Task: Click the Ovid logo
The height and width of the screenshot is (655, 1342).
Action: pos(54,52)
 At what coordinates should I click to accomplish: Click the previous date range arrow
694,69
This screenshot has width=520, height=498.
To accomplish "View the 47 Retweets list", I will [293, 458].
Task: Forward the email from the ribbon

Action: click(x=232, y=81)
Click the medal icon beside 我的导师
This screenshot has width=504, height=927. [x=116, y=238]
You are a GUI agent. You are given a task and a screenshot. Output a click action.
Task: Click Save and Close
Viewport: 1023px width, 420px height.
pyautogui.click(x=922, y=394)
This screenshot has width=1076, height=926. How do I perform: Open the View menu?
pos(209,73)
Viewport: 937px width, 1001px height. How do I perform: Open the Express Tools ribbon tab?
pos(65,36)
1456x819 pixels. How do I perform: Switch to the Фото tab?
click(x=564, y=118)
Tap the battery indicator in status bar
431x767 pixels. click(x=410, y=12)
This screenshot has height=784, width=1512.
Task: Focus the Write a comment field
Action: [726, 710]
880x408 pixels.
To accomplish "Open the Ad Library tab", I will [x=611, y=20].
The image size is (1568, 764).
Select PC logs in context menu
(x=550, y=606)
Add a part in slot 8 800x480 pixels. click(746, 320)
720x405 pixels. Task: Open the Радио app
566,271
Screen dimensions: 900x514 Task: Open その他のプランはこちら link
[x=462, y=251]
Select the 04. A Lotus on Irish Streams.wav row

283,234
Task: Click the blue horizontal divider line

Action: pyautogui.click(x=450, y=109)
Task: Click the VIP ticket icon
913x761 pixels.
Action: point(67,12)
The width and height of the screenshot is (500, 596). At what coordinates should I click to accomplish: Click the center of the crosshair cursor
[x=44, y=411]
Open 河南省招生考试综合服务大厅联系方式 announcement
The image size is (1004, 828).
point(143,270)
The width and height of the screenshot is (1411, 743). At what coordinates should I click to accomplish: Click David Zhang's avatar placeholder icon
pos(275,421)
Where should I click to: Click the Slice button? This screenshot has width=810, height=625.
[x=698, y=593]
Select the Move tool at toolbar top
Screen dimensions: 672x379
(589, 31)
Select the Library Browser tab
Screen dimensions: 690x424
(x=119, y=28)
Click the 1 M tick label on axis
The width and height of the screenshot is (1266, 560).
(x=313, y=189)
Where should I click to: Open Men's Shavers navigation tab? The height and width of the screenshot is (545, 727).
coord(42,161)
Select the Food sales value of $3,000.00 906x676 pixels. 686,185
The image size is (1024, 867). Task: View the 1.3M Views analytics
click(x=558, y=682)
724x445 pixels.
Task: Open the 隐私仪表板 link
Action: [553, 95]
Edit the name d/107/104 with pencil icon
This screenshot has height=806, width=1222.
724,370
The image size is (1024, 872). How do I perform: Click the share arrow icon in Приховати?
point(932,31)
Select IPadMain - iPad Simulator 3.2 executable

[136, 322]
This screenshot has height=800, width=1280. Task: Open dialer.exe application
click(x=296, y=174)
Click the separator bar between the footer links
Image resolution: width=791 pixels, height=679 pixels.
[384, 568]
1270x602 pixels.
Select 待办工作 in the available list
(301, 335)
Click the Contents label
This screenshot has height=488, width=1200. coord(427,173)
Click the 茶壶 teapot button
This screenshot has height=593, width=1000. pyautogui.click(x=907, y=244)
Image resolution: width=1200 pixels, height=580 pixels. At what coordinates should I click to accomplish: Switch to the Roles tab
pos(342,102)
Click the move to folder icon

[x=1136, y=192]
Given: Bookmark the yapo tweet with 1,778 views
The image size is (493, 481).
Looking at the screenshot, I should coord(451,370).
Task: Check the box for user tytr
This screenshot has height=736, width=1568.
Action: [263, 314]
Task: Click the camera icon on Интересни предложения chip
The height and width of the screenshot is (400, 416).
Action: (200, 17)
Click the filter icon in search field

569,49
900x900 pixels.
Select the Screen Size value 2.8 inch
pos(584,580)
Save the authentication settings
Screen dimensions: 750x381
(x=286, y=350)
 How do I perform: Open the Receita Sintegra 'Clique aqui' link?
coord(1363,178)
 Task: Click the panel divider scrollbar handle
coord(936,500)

########################################

WHAT IS EXPECTED> Each line of the entries above that contains "Save" must be copied into the answer.

PROBLEM SOLUTION>
Task: Click Save and Close
Save the authentication settings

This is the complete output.